* **Short problem 1**: Return, verbatim, everything in the project delay losses excerpt from "III. Project Delay" down to "as delay costs.".
* **Short problem 2**:
Answer the following questions using the project delay losses excerpt:
(a) According to the Court of Appeals, what type of losses does the Policy's insuring clause limit coverage to?
(b) What is identified as the Interest Insured?
(c) In which filing, and at what page, do the petitioners make their "but for" statement?

* **Supplied text**:
## start

III. Project Delay Losses
¶34 STP separately challenges the Court of Appeals ruling that the Policy does not cover losses “due to project delays.” CP at 8911. The Court of Appeals concluded the language of the Policy's insuring clause limits coverage to direct physical losses and therefore does not provide coverage for nonphysical losses, such as delay costs.
¶35 STP first argues that the Policy must provide coverage for project delays because it does not specifically exclude such coverage. This argument assumes the Policy covers delay losses in the first instance. Before discussing any potential exclusion, the insured needs to show that the loss falls within the scope of the Policy's coverage.
¶36 The Policy's insuring clause provides that “[t]he Insurers will indemnify the Insured in respect of direct physical loss, damage or destruction ․ not specifically excluded herein ․ to the Interest Insured.” CP at 135. Here, the Interest Insured is the TBM. It is undisputed that the TBM suffered direct physical loss. Petitioners state that “but for” the direct physical damage to the TBM, “none of the losses at issue would have been incurred.” STP's Suppl. Br. at 24. Therefore, under STP's view, the Policy must cover all of the claimed losses, including losses due to project delays, because they incurred those losses only as a result of the physical loss. We disagree.

## end

* **Data provided**:
## start

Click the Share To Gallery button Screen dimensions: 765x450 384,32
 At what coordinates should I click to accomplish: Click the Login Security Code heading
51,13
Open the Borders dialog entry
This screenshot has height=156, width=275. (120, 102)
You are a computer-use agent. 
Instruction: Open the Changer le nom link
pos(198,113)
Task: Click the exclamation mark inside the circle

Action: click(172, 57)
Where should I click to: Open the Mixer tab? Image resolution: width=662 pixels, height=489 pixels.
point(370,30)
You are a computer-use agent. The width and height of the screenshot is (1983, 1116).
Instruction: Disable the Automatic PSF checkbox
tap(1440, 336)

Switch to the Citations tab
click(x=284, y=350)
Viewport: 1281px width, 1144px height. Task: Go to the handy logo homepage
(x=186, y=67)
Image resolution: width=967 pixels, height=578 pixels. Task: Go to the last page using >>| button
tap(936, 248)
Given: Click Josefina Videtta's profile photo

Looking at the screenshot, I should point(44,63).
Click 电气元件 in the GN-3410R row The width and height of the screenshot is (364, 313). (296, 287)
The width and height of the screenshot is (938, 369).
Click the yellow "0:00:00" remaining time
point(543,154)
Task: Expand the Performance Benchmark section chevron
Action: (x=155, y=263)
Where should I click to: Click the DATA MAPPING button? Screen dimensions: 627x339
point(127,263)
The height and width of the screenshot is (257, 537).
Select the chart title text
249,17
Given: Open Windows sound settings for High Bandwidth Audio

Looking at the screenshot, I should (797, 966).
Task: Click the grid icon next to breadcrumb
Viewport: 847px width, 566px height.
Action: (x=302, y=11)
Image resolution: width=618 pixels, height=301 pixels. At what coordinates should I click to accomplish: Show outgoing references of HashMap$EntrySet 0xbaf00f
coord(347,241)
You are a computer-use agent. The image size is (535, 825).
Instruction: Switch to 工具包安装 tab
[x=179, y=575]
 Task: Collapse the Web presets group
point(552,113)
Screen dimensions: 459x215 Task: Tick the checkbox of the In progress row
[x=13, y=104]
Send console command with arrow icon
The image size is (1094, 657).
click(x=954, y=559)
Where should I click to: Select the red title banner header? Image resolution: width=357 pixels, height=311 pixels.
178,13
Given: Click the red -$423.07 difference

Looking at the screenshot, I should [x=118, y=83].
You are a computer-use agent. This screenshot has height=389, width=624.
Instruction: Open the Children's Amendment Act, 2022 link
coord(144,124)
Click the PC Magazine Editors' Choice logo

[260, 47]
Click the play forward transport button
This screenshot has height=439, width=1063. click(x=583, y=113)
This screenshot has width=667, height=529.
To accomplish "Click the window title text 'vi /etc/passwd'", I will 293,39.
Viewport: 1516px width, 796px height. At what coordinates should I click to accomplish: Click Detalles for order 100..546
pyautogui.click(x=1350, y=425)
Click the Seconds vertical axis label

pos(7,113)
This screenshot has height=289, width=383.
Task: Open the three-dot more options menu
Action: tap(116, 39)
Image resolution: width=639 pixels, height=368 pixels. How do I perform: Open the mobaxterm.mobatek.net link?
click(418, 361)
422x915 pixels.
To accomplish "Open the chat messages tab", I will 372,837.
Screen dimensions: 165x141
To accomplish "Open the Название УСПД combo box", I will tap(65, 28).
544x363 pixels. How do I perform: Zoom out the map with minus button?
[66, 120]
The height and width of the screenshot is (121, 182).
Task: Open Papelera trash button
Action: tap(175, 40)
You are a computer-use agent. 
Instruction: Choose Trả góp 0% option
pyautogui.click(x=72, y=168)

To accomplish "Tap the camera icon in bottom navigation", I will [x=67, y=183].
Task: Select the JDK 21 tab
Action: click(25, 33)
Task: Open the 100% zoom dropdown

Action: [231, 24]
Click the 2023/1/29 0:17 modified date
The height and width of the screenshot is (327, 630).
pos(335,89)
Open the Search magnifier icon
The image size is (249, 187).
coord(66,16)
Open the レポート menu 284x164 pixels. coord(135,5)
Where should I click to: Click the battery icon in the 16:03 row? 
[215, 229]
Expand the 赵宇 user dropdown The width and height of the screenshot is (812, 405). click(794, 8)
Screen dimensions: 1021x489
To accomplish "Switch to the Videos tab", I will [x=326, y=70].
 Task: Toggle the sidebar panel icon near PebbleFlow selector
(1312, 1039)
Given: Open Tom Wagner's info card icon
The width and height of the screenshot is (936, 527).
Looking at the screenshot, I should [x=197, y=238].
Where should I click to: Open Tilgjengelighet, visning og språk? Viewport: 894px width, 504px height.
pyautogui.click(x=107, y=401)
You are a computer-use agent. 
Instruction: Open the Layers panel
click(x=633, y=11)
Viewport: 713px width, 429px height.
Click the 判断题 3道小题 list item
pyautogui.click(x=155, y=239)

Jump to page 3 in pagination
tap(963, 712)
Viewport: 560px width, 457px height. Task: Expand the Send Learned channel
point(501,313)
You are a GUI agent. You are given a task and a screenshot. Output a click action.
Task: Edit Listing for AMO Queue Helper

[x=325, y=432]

## end

* **Expected output 1**:
III. Project Delay Losses
¶34 STP separately challenges the Court of Appeals ruling that the Policy does not cover losses “due to project delays.” CP at 8911. The Court of Appeals concluded the language of the Policy's insuring clause limits coverage to direct physical losses and therefore does not provide coverage for nonphysical losses, such as delay costs.

* **Expected output 2**:
(a) Direct physical losses.
(b) The TBM.
(c) STP's Suppl. Br., at page 24.